Written task: Rewrite the listing below, swapping "icon" for "symbol" throughout and leaving everything else as it is. Omit the pictures from your answer.

Collection entries:

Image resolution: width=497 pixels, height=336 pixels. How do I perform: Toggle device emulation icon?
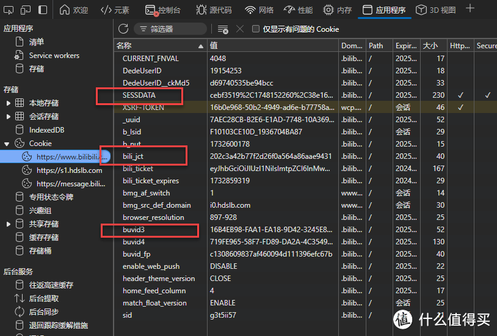[x=26, y=10]
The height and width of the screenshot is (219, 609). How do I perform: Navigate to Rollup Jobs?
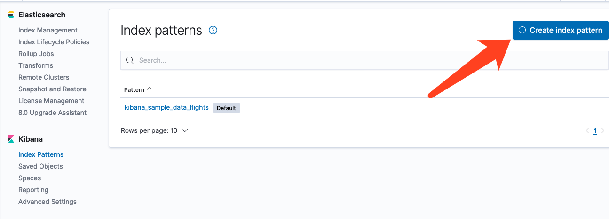pyautogui.click(x=36, y=54)
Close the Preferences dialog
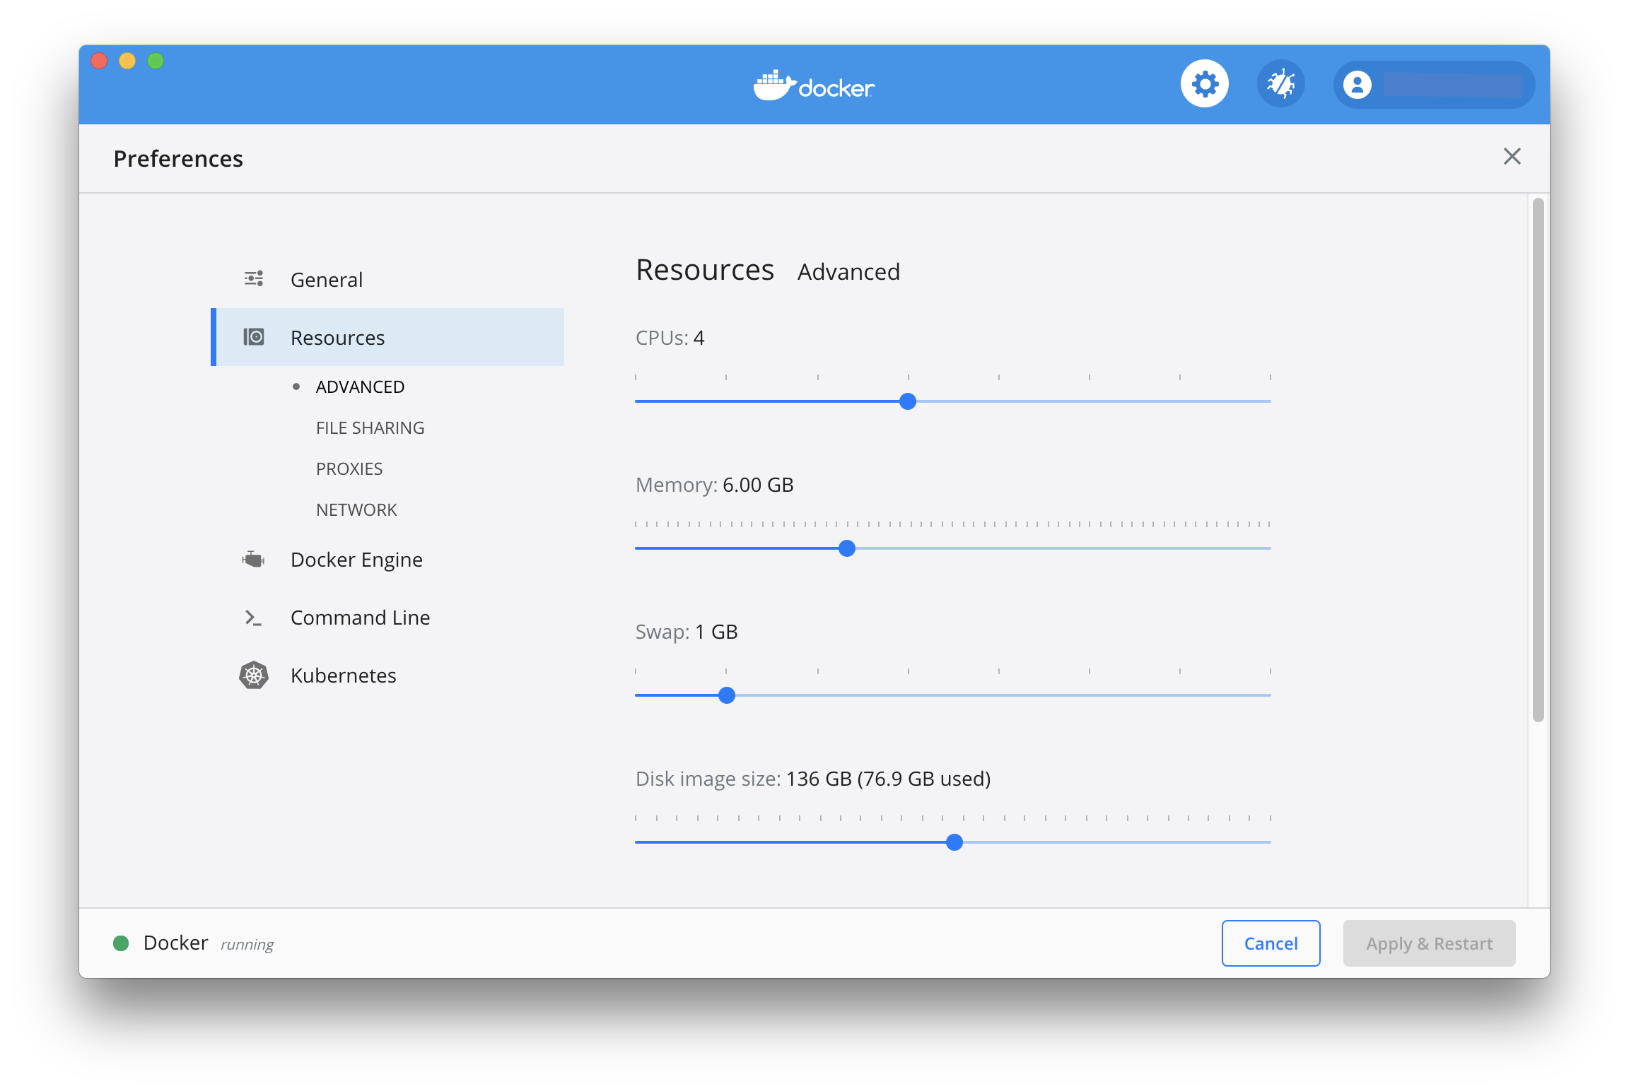Viewport: 1629px width, 1091px height. (x=1512, y=157)
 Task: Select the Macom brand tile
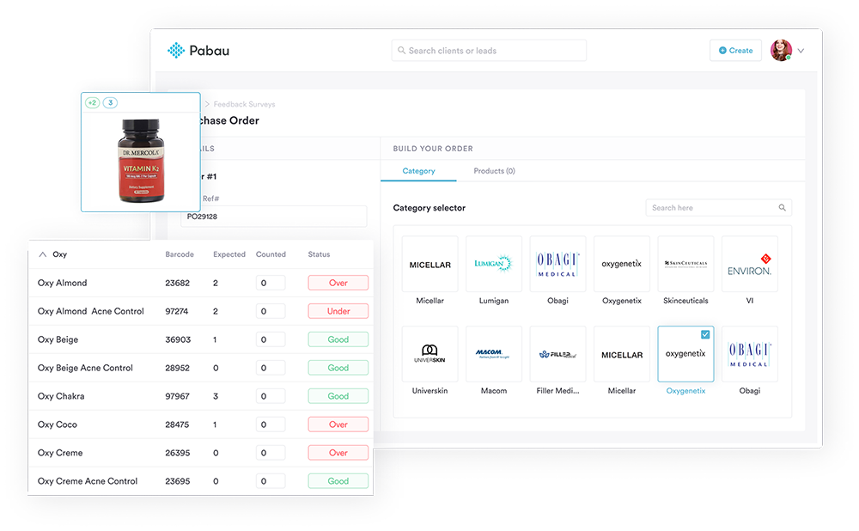tap(494, 354)
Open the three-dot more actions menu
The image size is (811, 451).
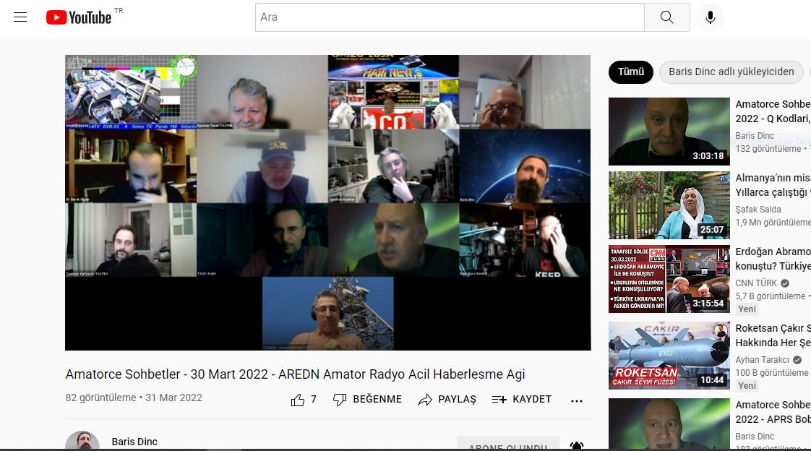pos(576,400)
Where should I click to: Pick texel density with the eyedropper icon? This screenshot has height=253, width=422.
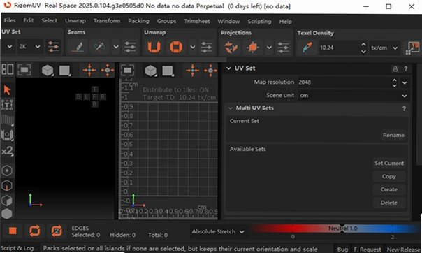coord(307,48)
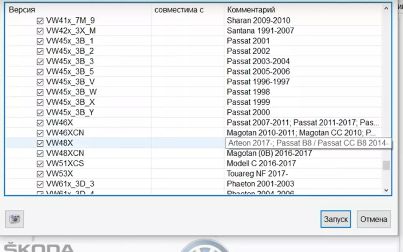This screenshot has width=403, height=252.
Task: Uncheck the VW45x_3B_1 checkbox
Action: click(40, 41)
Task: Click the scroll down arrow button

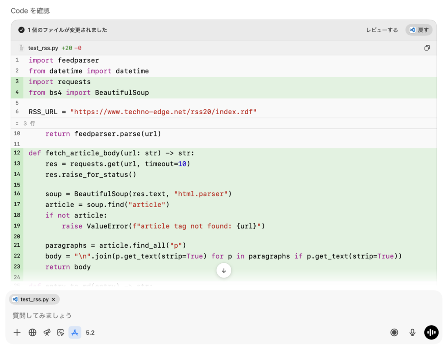Action: (x=224, y=270)
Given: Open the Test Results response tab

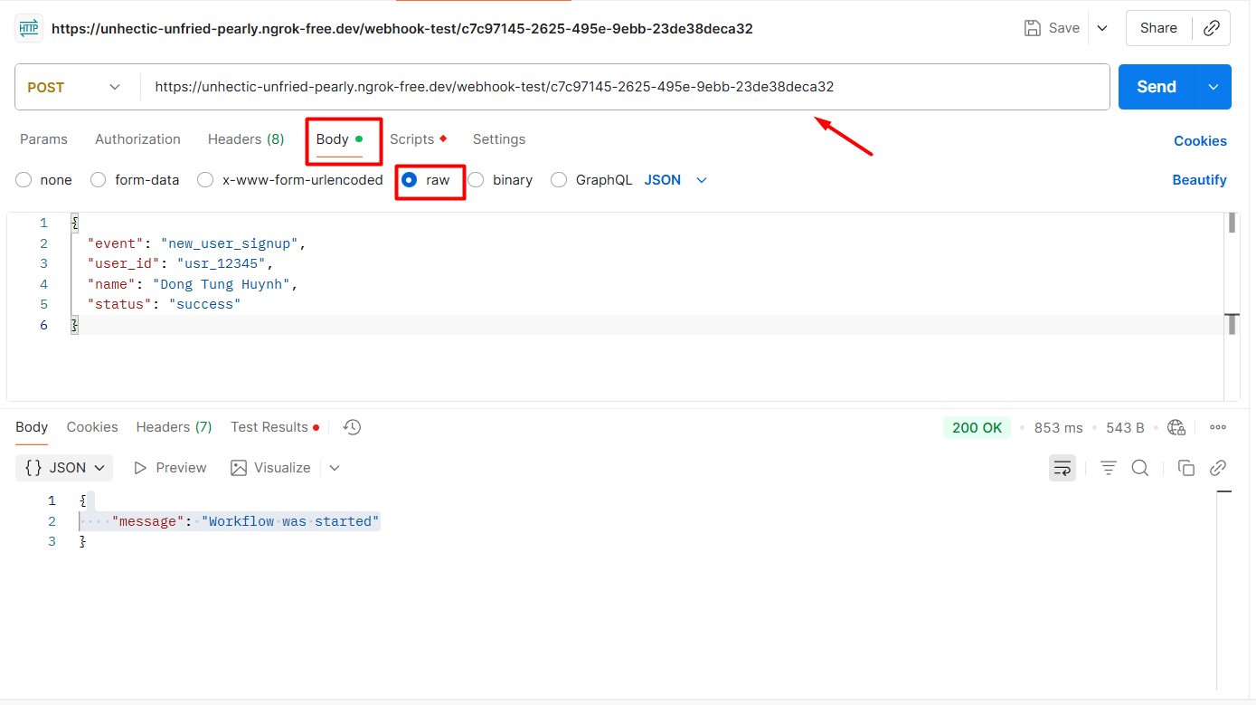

Correct response:
Image resolution: width=497 pixels, height=336 pixels. How do I perform: Toggle device emulation symbol?
[x=26, y=10]
The height and width of the screenshot is (219, 609). How do I perform: Navigate to Rollup Jobs?
pyautogui.click(x=36, y=54)
Close the Preferences dialog
Viewport: 1629px width, 1091px height. (x=1512, y=157)
 Task: Select the Macom brand tile
tap(494, 354)
Open the three-dot more actions menu
The image size is (811, 451).
pos(576,400)
Where should I click to: Pick texel density with the eyedropper symbol? This screenshot has height=253, width=422.
coord(307,48)
This screenshot has width=403, height=252.
Task: Uncheck the VW45x_3B_1 checkbox
Action: click(40, 41)
Task: Click the scroll down arrow button

Action: (x=224, y=270)
Given: Open the Test Results response tab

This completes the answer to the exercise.